Start of Block

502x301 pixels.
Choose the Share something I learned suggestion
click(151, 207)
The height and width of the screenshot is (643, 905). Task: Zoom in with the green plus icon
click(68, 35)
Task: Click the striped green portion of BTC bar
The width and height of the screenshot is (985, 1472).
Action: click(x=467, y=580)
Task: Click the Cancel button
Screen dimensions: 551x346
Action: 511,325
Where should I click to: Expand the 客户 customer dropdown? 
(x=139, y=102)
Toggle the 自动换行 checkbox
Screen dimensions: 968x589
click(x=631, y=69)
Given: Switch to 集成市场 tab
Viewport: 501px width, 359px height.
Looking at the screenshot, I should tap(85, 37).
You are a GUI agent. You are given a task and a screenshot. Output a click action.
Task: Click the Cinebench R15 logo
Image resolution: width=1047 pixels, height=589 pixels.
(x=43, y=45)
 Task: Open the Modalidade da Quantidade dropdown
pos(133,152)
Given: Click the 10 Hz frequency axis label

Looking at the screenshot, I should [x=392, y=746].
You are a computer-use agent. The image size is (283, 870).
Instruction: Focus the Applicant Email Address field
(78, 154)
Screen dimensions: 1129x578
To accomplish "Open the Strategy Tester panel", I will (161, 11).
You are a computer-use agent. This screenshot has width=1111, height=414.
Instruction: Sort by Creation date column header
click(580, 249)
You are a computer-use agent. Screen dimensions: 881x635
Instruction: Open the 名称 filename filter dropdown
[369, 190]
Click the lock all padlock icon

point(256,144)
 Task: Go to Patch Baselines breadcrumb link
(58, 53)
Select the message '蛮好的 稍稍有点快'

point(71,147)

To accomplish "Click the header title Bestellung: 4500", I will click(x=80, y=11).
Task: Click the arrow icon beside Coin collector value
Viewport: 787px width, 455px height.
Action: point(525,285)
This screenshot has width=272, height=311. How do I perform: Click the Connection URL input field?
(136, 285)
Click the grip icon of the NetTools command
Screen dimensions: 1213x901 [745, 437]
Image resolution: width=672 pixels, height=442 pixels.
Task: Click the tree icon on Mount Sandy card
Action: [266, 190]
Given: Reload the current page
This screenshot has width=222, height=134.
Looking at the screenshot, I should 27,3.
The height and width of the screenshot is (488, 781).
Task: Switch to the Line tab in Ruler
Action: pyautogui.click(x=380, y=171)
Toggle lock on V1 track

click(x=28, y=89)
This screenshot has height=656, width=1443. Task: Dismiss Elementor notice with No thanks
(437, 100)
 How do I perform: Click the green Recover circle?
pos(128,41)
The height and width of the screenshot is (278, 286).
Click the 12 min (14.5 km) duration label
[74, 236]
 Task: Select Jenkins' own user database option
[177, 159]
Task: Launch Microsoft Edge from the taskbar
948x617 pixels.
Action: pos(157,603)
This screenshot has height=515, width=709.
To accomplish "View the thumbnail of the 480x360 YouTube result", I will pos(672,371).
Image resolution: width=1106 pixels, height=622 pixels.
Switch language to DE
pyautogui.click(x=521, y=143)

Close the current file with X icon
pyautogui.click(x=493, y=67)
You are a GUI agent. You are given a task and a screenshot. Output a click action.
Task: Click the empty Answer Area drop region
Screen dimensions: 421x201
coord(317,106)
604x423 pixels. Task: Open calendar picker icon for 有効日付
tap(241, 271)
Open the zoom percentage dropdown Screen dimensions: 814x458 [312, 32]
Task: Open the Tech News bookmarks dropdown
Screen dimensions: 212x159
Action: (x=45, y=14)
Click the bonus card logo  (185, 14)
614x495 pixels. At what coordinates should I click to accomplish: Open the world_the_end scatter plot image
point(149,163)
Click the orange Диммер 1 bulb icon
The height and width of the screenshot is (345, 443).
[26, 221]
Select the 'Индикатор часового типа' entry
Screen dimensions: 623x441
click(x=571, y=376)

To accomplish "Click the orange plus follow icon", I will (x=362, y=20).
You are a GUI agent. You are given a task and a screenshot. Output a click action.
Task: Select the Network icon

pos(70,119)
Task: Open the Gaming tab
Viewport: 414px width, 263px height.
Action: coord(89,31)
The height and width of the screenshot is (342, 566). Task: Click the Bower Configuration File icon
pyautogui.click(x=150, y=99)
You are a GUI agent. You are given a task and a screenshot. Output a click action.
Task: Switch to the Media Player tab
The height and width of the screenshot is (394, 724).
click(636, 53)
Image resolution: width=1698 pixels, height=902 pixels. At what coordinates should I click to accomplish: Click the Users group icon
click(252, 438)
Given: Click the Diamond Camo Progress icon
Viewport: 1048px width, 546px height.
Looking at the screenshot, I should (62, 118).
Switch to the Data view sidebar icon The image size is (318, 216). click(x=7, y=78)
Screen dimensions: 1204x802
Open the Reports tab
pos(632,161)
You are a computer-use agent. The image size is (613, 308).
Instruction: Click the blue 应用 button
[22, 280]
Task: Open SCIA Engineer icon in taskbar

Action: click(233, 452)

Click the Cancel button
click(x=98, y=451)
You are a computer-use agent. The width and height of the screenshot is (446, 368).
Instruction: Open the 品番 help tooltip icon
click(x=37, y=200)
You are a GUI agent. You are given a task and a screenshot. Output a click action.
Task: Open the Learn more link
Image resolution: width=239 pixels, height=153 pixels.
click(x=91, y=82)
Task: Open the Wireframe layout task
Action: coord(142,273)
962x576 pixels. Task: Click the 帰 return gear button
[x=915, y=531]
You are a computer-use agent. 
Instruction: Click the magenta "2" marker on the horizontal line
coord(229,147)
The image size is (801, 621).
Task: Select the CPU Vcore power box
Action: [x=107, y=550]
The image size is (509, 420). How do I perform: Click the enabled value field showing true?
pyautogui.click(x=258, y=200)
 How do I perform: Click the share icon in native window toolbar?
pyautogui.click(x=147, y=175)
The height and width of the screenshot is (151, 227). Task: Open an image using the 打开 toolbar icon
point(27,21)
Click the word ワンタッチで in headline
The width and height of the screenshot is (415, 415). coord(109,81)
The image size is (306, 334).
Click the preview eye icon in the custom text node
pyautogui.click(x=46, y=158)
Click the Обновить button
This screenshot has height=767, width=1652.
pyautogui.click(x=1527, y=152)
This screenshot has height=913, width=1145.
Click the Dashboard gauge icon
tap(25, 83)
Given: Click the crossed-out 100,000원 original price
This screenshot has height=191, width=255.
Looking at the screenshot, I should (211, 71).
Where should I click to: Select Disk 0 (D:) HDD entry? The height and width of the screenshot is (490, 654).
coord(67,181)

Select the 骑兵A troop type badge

End of Block

▶ Your goal: Above are the records; reproduce all of them exactly.

▶ Solution to this problem:
502x301 pixels.
Choose the Share something I learned suggestion
click(151, 207)
The height and width of the screenshot is (643, 905). Task: Zoom in with the green plus icon
click(68, 35)
Task: Click the striped green portion of BTC bar
The width and height of the screenshot is (985, 1472).
Action: click(x=467, y=580)
Task: Click the Cancel button
Screen dimensions: 551x346
Action: 511,325
Where should I click to: Expand the 客户 customer dropdown? 
(x=139, y=102)
Toggle the 自动换行 checkbox
Screen dimensions: 968x589
click(x=631, y=69)
Given: Switch to 集成市场 tab
Viewport: 501px width, 359px height.
Looking at the screenshot, I should tap(85, 37).
You are a GUI agent. You are given a task and a screenshot. Output a click action.
Task: Click the Cinebench R15 logo
Image resolution: width=1047 pixels, height=589 pixels.
(x=43, y=45)
 Task: Open the Modalidade da Quantidade dropdown
pos(133,152)
Given: Click the 10 Hz frequency axis label

Looking at the screenshot, I should [x=392, y=746].
You are a computer-use agent. The image size is (283, 870).
Instruction: Focus the Applicant Email Address field
(78, 154)
Screen dimensions: 1129x578
To accomplish "Open the Strategy Tester panel", I will (161, 11).
You are a computer-use agent. This screenshot has width=1111, height=414.
Instruction: Sort by Creation date column header
click(580, 249)
You are a computer-use agent. Screen dimensions: 881x635
Instruction: Open the 名称 filename filter dropdown
[369, 190]
Click the lock all padlock icon

point(256,144)
 Task: Go to Patch Baselines breadcrumb link
(58, 53)
Select the message '蛮好的 稍稍有点快'

point(71,147)

To accomplish "Click the header title Bestellung: 4500", I will click(x=80, y=11).
Task: Click the arrow icon beside Coin collector value
Viewport: 787px width, 455px height.
Action: point(525,285)
This screenshot has width=272, height=311. How do I perform: Click the Connection URL input field?
(136, 285)
Click the grip icon of the NetTools command
Screen dimensions: 1213x901 [745, 437]
Image resolution: width=672 pixels, height=442 pixels.
Task: Click the tree icon on Mount Sandy card
Action: [266, 190]
Given: Reload the current page
This screenshot has width=222, height=134.
Looking at the screenshot, I should 27,3.
The height and width of the screenshot is (488, 781).
Task: Switch to the Line tab in Ruler
Action: pyautogui.click(x=380, y=171)
Toggle lock on V1 track

click(x=28, y=89)
This screenshot has height=656, width=1443. Task: Dismiss Elementor notice with No thanks
(437, 100)
 How do I perform: Click the green Recover circle?
pos(128,41)
The height and width of the screenshot is (278, 286).
Click the 12 min (14.5 km) duration label
[74, 236]
 Task: Select Jenkins' own user database option
[177, 159]
Task: Launch Microsoft Edge from the taskbar
948x617 pixels.
Action: pos(157,603)
This screenshot has height=515, width=709.
To accomplish "View the thumbnail of the 480x360 YouTube result", I will pos(672,371).
Image resolution: width=1106 pixels, height=622 pixels.
Switch language to DE
pyautogui.click(x=521, y=143)

Close the current file with X icon
pyautogui.click(x=493, y=67)
You are a GUI agent. You are given a task and a screenshot. Output a click action.
Task: Click the empty Answer Area drop region
Screen dimensions: 421x201
coord(317,106)
604x423 pixels. Task: Open calendar picker icon for 有効日付
tap(241, 271)
Open the zoom percentage dropdown Screen dimensions: 814x458 [312, 32]
Task: Open the Tech News bookmarks dropdown
Screen dimensions: 212x159
Action: (x=45, y=14)
Click the bonus card logo  (185, 14)
614x495 pixels. At what coordinates should I click to accomplish: Open the world_the_end scatter plot image
point(149,163)
Click the orange Диммер 1 bulb icon
The height and width of the screenshot is (345, 443).
[26, 221]
Select the 'Индикатор часового типа' entry
Screen dimensions: 623x441
click(x=571, y=376)

To accomplish "Click the orange plus follow icon", I will (x=362, y=20).
You are a GUI agent. You are given a task and a screenshot. Output a click action.
Task: Select the Network icon

pos(70,119)
Task: Open the Gaming tab
Viewport: 414px width, 263px height.
Action: coord(89,31)
The height and width of the screenshot is (342, 566). Task: Click the Bower Configuration File icon
pyautogui.click(x=150, y=99)
You are a GUI agent. You are given a task and a screenshot. Output a click action.
Task: Switch to the Media Player tab
The height and width of the screenshot is (394, 724).
click(636, 53)
Image resolution: width=1698 pixels, height=902 pixels. At what coordinates should I click to accomplish: Click the Users group icon
click(252, 438)
Given: Click the Diamond Camo Progress icon
Viewport: 1048px width, 546px height.
Looking at the screenshot, I should (62, 118).
Switch to the Data view sidebar icon The image size is (318, 216). click(x=7, y=78)
Screen dimensions: 1204x802
Open the Reports tab
pos(632,161)
You are a computer-use agent. The image size is (613, 308).
Instruction: Click the blue 应用 button
[22, 280]
Task: Open SCIA Engineer icon in taskbar

Action: click(233, 452)

Click the Cancel button
click(x=98, y=451)
You are a computer-use agent. The width and height of the screenshot is (446, 368).
Instruction: Open the 品番 help tooltip icon
click(x=37, y=200)
You are a GUI agent. You are given a task and a screenshot. Output a click action.
Task: Open the Learn more link
Image resolution: width=239 pixels, height=153 pixels.
click(x=91, y=82)
Task: Open the Wireframe layout task
Action: coord(142,273)
962x576 pixels. Task: Click the 帰 return gear button
[x=915, y=531]
You are a computer-use agent. 
Instruction: Click the magenta "2" marker on the horizontal line
coord(229,147)
The image size is (801, 621).
Task: Select the CPU Vcore power box
Action: [x=107, y=550]
The image size is (509, 420). How do I perform: Click the enabled value field showing true?
pyautogui.click(x=258, y=200)
 How do I perform: Click the share icon in native window toolbar?
pyautogui.click(x=147, y=175)
The height and width of the screenshot is (151, 227). Task: Open an image using the 打开 toolbar icon
point(27,21)
Click the word ワンタッチで in headline
The width and height of the screenshot is (415, 415). coord(109,81)
The image size is (306, 334).
Click the preview eye icon in the custom text node
pyautogui.click(x=46, y=158)
Click the Обновить button
This screenshot has height=767, width=1652.
pyautogui.click(x=1527, y=152)
This screenshot has height=913, width=1145.
Click the Dashboard gauge icon
tap(25, 83)
Given: Click the crossed-out 100,000원 original price
This screenshot has height=191, width=255.
Looking at the screenshot, I should (211, 71).
Where should I click to: Select Disk 0 (D:) HDD entry? The height and width of the screenshot is (490, 654).
coord(67,181)

Select the 骑兵A troop type badge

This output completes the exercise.